Farid pressed on her nose. “The only thing I hear the Israelis say about the Russians is that they're criminals, that they brought the mafia with them. That they're
using
Israel to get to the United States.”

“Firstly . . .” Ulya brushed his hand from her face. “I say Russian, because you all say Russian, but I am Belarusian. There is a difference! Secondly, you want me to say it? I'll say it. I'm a user. I'm not ashamed. Life is a game, Farid, that you can either win or lose. And if you don't win, it's not like you get to play again. You've got one chance. One! So if a person gets an opportunity to cheat, under those circumstances, who can blame them? You?”

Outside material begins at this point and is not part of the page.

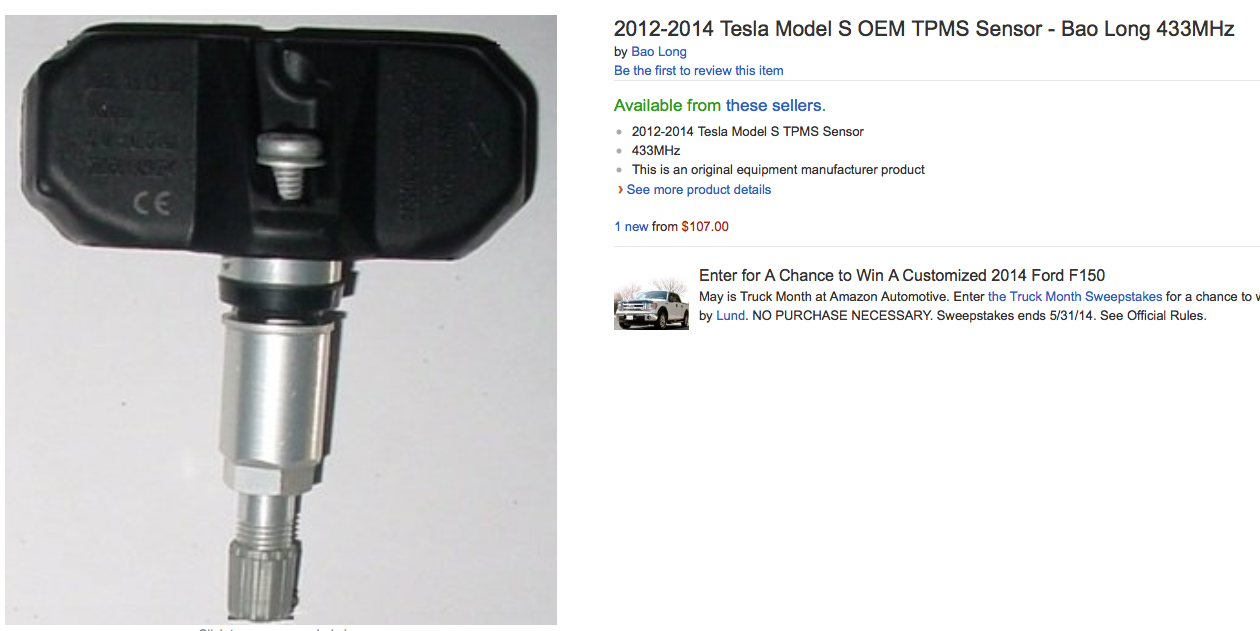
Task: Click the See Official Rules text
Action: pos(1153,316)
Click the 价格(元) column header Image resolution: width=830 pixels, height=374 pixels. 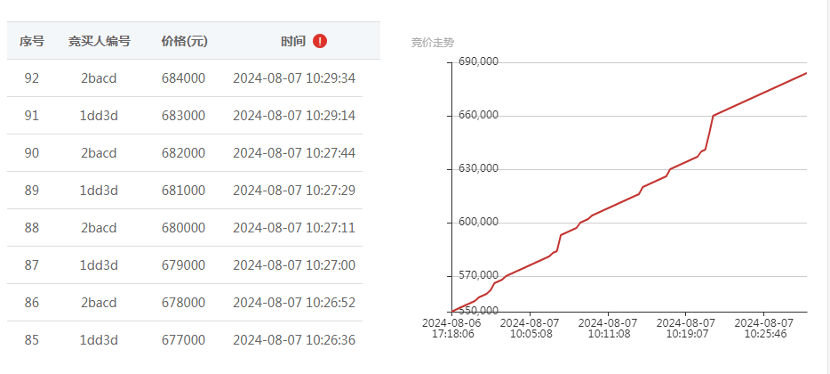click(184, 41)
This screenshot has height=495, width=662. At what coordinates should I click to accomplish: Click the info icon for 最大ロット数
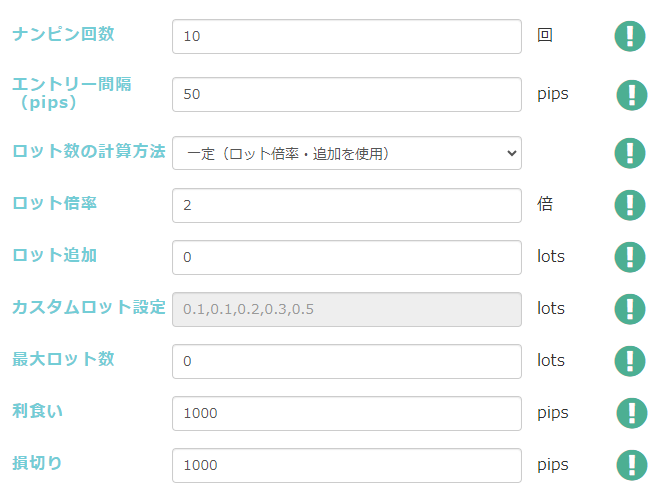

Ulya did not like the way Farid regarded her with his bottom lip between his teeth. He had told her that he loved her for her fire, that he felt twice as alive when he was around her, but once in a while, like now, she could see her fire made him uneasy. One time, when she said something that disturbed him, he told her that according to the prophet Mohammad “the majority of the dwellers of Hell-fire were women,” but he refused to believe women were corrupt or soulless, that he could sense Ulya's good soul beneath her tough talk, just as he could smell her skin under her perfume.

In order to change the subject—or maybe, Ulya thought, because he had wanted to ask all evening—he said, “So who was that person you were eating lunch with today?”

Enjoying his jealousy, Ulya pretended not to remember. She rolled on her side to face him. “Today? Lunch? Who was it?”

“He didn't look familiar. Didn't look Russian. Probably a Jew. Tanned skin. Black hair.”

“Oh, him! Adam. Yes, he's a Jew . . . from Manhattan.”

“Manhattan?” Farid raised his eyebrows.

Ulya smiled at his worry. She was glad he hadn't seen Adam until today. If he had seen her with him when he first arrived, a week or so ago, he never would've been jealous. He would have known that she couldn't possibly be interested in that bum with the shaggy hair. But Adam didn't look quite as sickly and unkempt now. From the distance Farid had probably seen him, he may have looked quite good.

“Yes, Manhattan. The real one, in New York. I don't know why he's on the kibbutz. His grandfather was here after the war.”

“My grandfather was here before the war.”

“Oh, God!” Ulya rolled her eyes. “Not this again. I can't hear this anymore. Everything was different before the war. Then Belarus had the Jews. Who knows? Maybe if there'd been no war, if the Germans hadn't destroyed every city in my country, and then the Russians, maybe I wouldn't be running away today.”

Farid rested his hand on the dip of her waist. “And did this Jew try to convince you to go to Manhattan with him?”

Ulya wasn't going to tell him that even though Adam had seen her naked, he couldn't be less interested in her, that he talked to her as if she weren't the least bit attractive.

“I don't want to talk about Adam anymore.”

“Me neither.”

Farid pressed his lips against hers and pulled back his head to take in her face. Ulya met his stare with her blue eyes, which she knew Farid found as beautiful and exotic as she found his gold ones. He brushed a strand of hair from her face.

He said, “Chez Farid is going to be a very special restaurant. I can see the sign, very fancy. It's going to have the best hummus. Everybody—Jews, Arabs, even Russians—are going to come from all over for it.”

Ulya stuck out her tongue. “I hate hummus. It tastes like whipped sawdust.”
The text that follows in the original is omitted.